C’est ce que l’on peut relever d’une récente étude à laquelle a participé Alstom, acteur mondial des solutions de mobilité durable et verte. Cette étude, menée conjointement avec l’Union internationale des chemins de fer (UIC), l’Université de Birmingham et Roland Berger, suggère que l’investissement dans la construction de 192.000 km d’infrastructures ferroviaires pourrait permettre d’éviter jusqu’à 1,8 Gt d’émissions de CO2 d’ici à 2050, tout en améliorant les réseaux de transport et l’accessibilité.
Les défis restent cependant importants, notamment le financement, la durée de vie des projets ferroviaires et la difficulté pour les bailleurs de fonds de quantifier et de monétiser les avantages.
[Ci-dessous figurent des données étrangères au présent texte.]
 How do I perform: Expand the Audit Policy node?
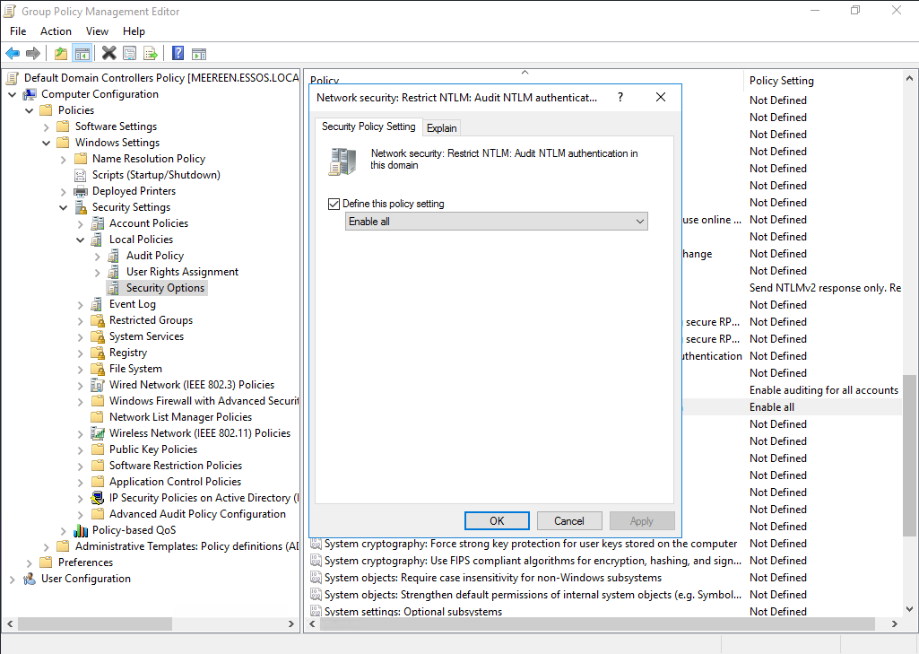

Un plan d’action coordonné est nécessaire pour résoudre ces problèmes. «Le Maroc entend ancrer sa trajectoire de résilience et bas carbone à l’horizon 2050 et souhaite faire de la décarbonation un levier de compétitivité ; Alstom se tient prêt à accompagner le Royaume dans sa vision de modernisation des infrastructures de transport et de l’industrie ferroviaire», indique dans ce sens Mehdi Sahel, directeur général d’Alstom Maroc.
Et d’ajouter : «Le développement des sites industriels de Fès illustre parfaitement notre stratégie qui consiste à concevoir et à développer un écosystème ferroviaire localisé au Maroc ». Le responsable réitère dans ce sens l’engagement des équipes Alstom d’accompagner le pays en proposant des solutions innovantes et respectueuses de l’environnement pour améliorer la mobilité des citoyens et promouvoir le développement économique du pays.